### TASK ITEM
Somewhere below, one line contains "Task: Select Italiano in the language list" and a later line contains "Click the 任务进度 info icon". Output those two lines and everything between them exactly, and nothing else.
-- RECORDS follows --
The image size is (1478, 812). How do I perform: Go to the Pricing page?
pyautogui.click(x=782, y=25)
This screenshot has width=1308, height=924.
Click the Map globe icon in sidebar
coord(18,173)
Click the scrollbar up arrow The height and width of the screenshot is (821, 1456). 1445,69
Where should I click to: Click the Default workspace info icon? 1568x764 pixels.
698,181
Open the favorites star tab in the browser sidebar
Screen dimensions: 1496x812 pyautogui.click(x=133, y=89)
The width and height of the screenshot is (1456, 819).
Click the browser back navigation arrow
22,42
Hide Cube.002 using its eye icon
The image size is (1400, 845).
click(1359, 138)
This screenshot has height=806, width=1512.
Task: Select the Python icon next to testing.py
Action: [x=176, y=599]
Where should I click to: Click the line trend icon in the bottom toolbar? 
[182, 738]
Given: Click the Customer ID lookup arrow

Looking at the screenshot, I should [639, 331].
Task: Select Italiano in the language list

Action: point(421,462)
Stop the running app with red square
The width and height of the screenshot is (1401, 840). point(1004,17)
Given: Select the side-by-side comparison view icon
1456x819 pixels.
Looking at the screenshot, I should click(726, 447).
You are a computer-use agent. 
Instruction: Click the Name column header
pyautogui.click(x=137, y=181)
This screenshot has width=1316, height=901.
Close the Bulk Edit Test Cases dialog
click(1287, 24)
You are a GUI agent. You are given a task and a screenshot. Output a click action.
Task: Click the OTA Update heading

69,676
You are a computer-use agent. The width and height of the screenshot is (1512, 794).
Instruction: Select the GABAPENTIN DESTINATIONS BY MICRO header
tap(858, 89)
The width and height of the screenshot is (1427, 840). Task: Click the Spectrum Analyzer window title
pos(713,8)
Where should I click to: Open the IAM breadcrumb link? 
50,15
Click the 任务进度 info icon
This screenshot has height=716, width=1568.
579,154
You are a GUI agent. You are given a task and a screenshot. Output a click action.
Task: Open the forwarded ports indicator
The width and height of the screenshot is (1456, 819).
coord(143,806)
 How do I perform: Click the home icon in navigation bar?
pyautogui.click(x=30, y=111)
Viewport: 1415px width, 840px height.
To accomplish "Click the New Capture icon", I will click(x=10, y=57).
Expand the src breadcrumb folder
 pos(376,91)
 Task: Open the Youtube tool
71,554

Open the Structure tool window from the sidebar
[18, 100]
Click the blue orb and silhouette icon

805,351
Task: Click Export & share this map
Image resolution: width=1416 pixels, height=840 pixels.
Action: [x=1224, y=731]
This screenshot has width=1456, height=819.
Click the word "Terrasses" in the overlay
-- RECORDS concluded --
### YOUR RESPONSE
Task: Select Italiano in the language list

Action: point(421,462)
Stop the running app with red square
The width and height of the screenshot is (1401, 840). point(1004,17)
Given: Select the side-by-side comparison view icon
1456x819 pixels.
Looking at the screenshot, I should click(726, 447).
You are a computer-use agent. 
Instruction: Click the Name column header
pyautogui.click(x=137, y=181)
This screenshot has width=1316, height=901.
Close the Bulk Edit Test Cases dialog
click(1287, 24)
You are a GUI agent. You are given a task and a screenshot. Output a click action.
Task: Click the OTA Update heading

69,676
You are a computer-use agent. The width and height of the screenshot is (1512, 794).
Instruction: Select the GABAPENTIN DESTINATIONS BY MICRO header
tap(858, 89)
The width and height of the screenshot is (1427, 840). Task: Click the Spectrum Analyzer window title
pos(713,8)
Where should I click to: Open the IAM breadcrumb link? 
50,15
Click the 任务进度 info icon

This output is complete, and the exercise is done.